Consigne –
Prolongez le texte sur la loi Mapam et les métropoles à partir de sa dernière phrase, qui se termine par « dans les domaines du logement et de l'énergie ».

Texte fourni –
+ + + + +

Le redécoupage du territoire au profit des grandes agglomérations urbaines, sans qu'aucun débat national ait été programmé, exige que soient réaffirmés le droit à un développement humain durable et équilibré des territoires et une dynamique renouvelée en matière de démocratie sociale et citoyenne.

La loi de modernisation de l'action publique territoriale et d'affirmation des métropoles, dite « loi Mapam » a été promulguée le 27 janvier dernier, après avoir été validée par le Conseil constitutionnel. Elle constitue le premier volet d'un triptyque pour réformer la décentralisation, dont les deux suivants sont relatifs à la « mobilisation des régions pour la croissance et l'emploi et de promotion de l'égalité des territoires » et au « développement des solidarités territoriales et de la démocratie locale ».

Les métropoles, que cette loi institue, vont concentrer d'importants pouvoirs, au détriment des régions, des départements et surtout des communes et des intercommunalités. « L'acte III de la décentralisation », voulu par le gouvernement Ayrault, met en place et officialise une série de noyaux (re)centralisateurs – une centralisation territoriale, en quelque sorte, avec comme argument principal que l'aire urbaine est aujourd'hui la forme d'organisation spatiale la plus à même de mobiliser les ressources nécessaires à la croissance et à la compétitivité. Le « redressement productif » fondé sur les métropoles implique donc, dans l'esprit du législateur, une concentration des emplois, des richesses et des lieux de décision, tandis que se profile un creusement inéluctable des inégalités territoriales et du déficit démocratique.

Une nouvelle organisation territoriale

La loi prévoit la création automatique, par décret, de métropoles dites « de droit commun », au 1er janvier 2015, pour les établissements publics de coopération intercommunale (EPCI) à fiscalité propre de 400 000 habitants situés dans une aire urbaine de 650 000 habitants. Il s'agit de Bordeaux, Grenoble, Lille, Nantes, Nice, Rennes, Rouen, Strasbourg et Toulouse. D'autres EPCI situés dans un bassin de plus de 400 000 habitants (Brest et Montpellier) pourront aussi avoir par décret ce statut, sous réserve d'un accord des communes membres. En outre, la loi abaisse le seuil de création des communautés urbaines à 250 000 habitants et renforce leurs compétences en matière économique et touristique, ainsi que dans les domaines du logement et de l'énergie.

+ + + + +

Matériel présenté –
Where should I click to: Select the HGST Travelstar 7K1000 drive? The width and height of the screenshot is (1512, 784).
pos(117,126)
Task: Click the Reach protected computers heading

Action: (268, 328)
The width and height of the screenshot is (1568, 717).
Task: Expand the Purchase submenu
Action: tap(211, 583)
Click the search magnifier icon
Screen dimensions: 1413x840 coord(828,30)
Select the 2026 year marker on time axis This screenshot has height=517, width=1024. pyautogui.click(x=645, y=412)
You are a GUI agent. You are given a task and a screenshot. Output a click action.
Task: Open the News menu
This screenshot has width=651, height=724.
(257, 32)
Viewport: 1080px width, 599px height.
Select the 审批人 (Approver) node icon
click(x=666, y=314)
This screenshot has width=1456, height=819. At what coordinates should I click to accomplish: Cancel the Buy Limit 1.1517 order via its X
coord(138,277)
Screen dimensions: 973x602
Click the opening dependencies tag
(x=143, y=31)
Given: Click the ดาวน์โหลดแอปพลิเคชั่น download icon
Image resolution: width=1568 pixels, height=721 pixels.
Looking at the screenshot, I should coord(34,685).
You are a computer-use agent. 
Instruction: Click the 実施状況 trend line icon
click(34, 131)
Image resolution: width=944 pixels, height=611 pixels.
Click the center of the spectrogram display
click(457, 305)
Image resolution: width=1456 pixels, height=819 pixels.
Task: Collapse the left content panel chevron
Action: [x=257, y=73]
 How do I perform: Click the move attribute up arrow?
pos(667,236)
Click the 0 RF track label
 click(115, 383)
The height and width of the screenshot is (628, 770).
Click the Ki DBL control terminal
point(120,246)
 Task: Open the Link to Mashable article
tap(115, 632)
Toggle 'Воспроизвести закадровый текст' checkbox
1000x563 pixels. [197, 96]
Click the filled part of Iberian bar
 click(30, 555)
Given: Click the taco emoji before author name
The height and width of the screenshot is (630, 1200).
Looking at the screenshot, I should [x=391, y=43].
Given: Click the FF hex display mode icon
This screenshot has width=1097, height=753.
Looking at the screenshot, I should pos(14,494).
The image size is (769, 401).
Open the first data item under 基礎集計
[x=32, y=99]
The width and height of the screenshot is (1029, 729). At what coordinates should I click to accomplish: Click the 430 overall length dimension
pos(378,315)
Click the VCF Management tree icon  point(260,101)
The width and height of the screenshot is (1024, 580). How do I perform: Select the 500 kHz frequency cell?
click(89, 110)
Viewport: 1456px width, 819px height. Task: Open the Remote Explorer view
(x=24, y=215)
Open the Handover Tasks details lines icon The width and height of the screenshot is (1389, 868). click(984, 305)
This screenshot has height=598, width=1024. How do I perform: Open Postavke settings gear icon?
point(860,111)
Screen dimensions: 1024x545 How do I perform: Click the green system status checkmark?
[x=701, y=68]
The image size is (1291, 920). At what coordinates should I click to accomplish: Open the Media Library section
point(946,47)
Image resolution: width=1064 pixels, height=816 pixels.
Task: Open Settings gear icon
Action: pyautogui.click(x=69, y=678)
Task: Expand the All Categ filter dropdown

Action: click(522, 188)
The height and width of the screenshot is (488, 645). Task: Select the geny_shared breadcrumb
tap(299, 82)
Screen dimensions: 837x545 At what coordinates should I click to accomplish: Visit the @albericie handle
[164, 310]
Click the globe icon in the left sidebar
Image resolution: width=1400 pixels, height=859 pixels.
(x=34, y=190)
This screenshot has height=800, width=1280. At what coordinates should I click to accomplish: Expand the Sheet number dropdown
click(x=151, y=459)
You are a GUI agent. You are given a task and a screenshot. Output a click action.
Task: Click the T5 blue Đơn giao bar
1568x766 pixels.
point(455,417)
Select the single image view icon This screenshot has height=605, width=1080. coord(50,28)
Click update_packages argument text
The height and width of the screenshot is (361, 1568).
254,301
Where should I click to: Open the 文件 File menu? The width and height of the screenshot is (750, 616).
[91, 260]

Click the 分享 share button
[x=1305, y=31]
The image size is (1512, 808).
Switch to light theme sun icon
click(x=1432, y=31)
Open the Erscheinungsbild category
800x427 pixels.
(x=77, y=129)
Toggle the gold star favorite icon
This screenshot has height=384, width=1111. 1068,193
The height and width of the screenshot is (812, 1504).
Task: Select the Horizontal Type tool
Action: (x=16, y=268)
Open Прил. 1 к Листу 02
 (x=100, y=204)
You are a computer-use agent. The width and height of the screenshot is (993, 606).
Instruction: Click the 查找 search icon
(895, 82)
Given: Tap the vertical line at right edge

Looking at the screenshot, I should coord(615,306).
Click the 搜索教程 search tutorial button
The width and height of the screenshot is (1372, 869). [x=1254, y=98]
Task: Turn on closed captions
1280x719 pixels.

+ + + + +

Réponse rédigée –
La notion de « collectivité chef de file » est une innovation institutionnelle. Le nouvel article L. 1111-9 du Code général des collectivités territoriales désigne expressément comme chefs de file :

  • la région, en matière d'aménagement et de développement durable du territoire ; de protection de la diversité ; de climat, qualité de l'air et énergie ; de développement économique ; de soutien à l'innovation des entreprises ; de complé­mentarité entre les modes de transport ; de soutien à l'enseignement supérieur et à la recherche ;
  •  le département, pour l'action sociale, le dévelop­pement social et la contribution à la résorption de la précarité énergétique ; l'autonomie des personnes et la solidarité des territoires ;
  •  la commune, pour la mobilité durable, l'organisation des services publics de proximité, l'aménagement de l'espace et le développement local. À partir du 1er janvier 2016, les communes seront également compétentes pour « la gestion des milieux aquatiques et la prévention des inondations ».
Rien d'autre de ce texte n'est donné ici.